US flat rolled market closes January without a turnaround

Monday, 02 February 2009 09:15:07 (GMT+3)   |  
       

The standoff between US flat rolled mills and buyers throughout the first month of 2009 continues; however, demand remains lower than many had expected for this month.  Order backlogs still look empty and buyers still have room to negotiate prices.

As each week passes by, few changes have occurred in the mentality of either mills or buyers. Mills have remained adamant about keeping their prices stable due to significant production cuts of around 50 percent over the last few months and the fact that people are eventually going to need to purchase steel for various projects they have been holding off on.

Nonetheless, it is becoming apparent that January is also turning out to be a disappointing month for most distributors and steel consumers. With sales so slow, buyers still do not need to purchase flat rolled products as mills had hoped. Buyers can wait longer because inventories are remaining stubbornly high compared to current shipments.  While the flat rolled market had appeared to have bottomed out at the end of December, the bottom now appears to be weakening, leaving room for further downward price negotiations of about $1.00 cwt. ($22 /mt or $20 /nt).

Domestic hot rolled coil (HRC) spot prices trended sideways from last week and remain in the range of approximately $25.00 cwt. to $27.50 cwt. ($551 /mt to $606 /mt or $500 /nt to $550 /nt) ex-mill in the Midwest. However, most transactions are now happening towards the bottom of this range.  Also, despite mills' best efforts to keep prices firm and regain some control of the market, buyers appear to be gaining the upper hand again, and could negotiate deals for under the $25.00 cwt. ($551 /mt or $500 /nt) mark if they are "ready to buy" significant tonnage.

Most domestic cold rolled coil (CRC) spot prices also remained the same since last week and continue to range from about $30.00 cwt. to $32.00 cwt. ($661 /mt to $705 /mt or $600 /nt to $640 /nt) ex-mill in the Midwest. As with HRC, CRC buyers may be able to negotiate deals for under $30.00 cwt. ($661 /mt or $600 /nt) for orders of the right size and volume.

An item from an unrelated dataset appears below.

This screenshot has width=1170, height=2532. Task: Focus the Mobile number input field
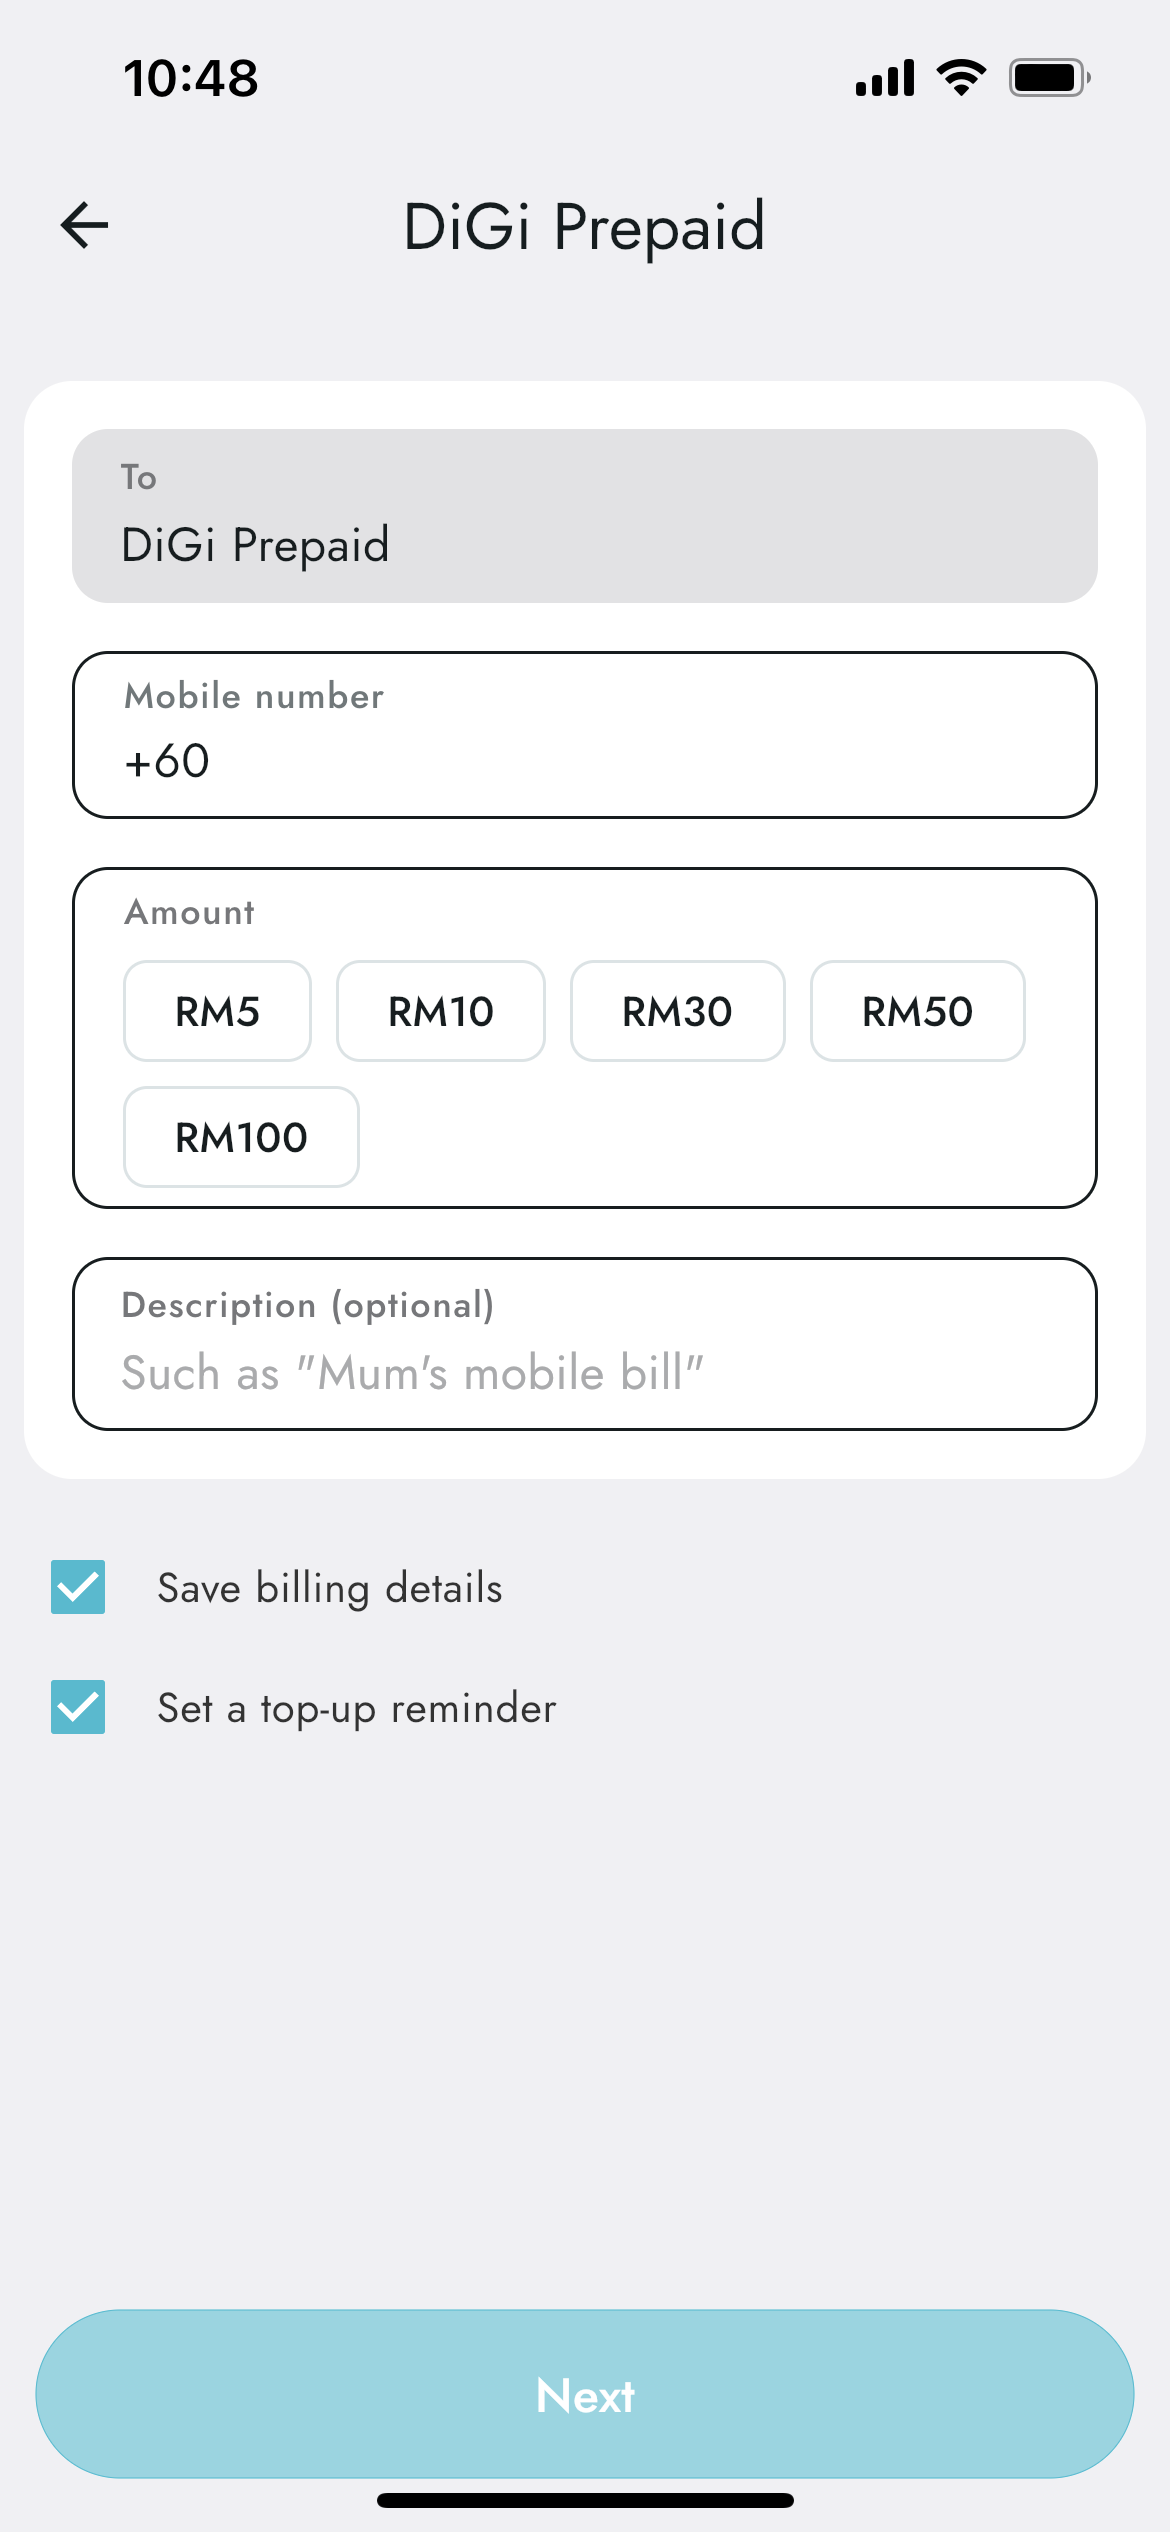coord(585,735)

Moving forward, the US flat rolled market is expected to trend neutral over the next couple weeks, although mills may continue to become more flexible on large orders.

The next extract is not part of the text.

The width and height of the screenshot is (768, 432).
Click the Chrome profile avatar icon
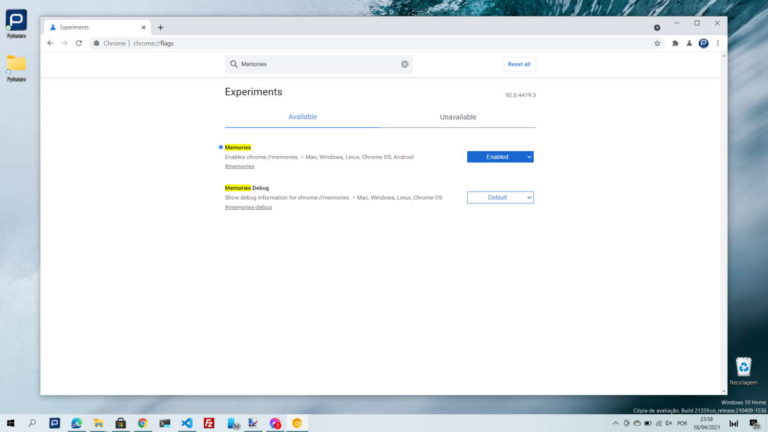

Overall, import flat rolled offers to the US are also seeing a slight softening in the bottom of their price range, as overseas mills seem to be becoming a little nervous about the continuing low demand in the global markets. 

Mexico, Argentina, Brazil and Venezuela are all actively offering HRC imports in the range of $24.00 cwt. to $26.00 cwt. ($529 /mt to $573 /mt or $480 /nt to $520 /nt). Mexico offers are delivered to the US at the border crossing, while the South American offers are duty-paid, FOB loaded truck in US Gulf ports. While this range is consistent with last week, it is becoming more apparent that negotiations can move prices below the low end of this range, for orders of the right size and volume.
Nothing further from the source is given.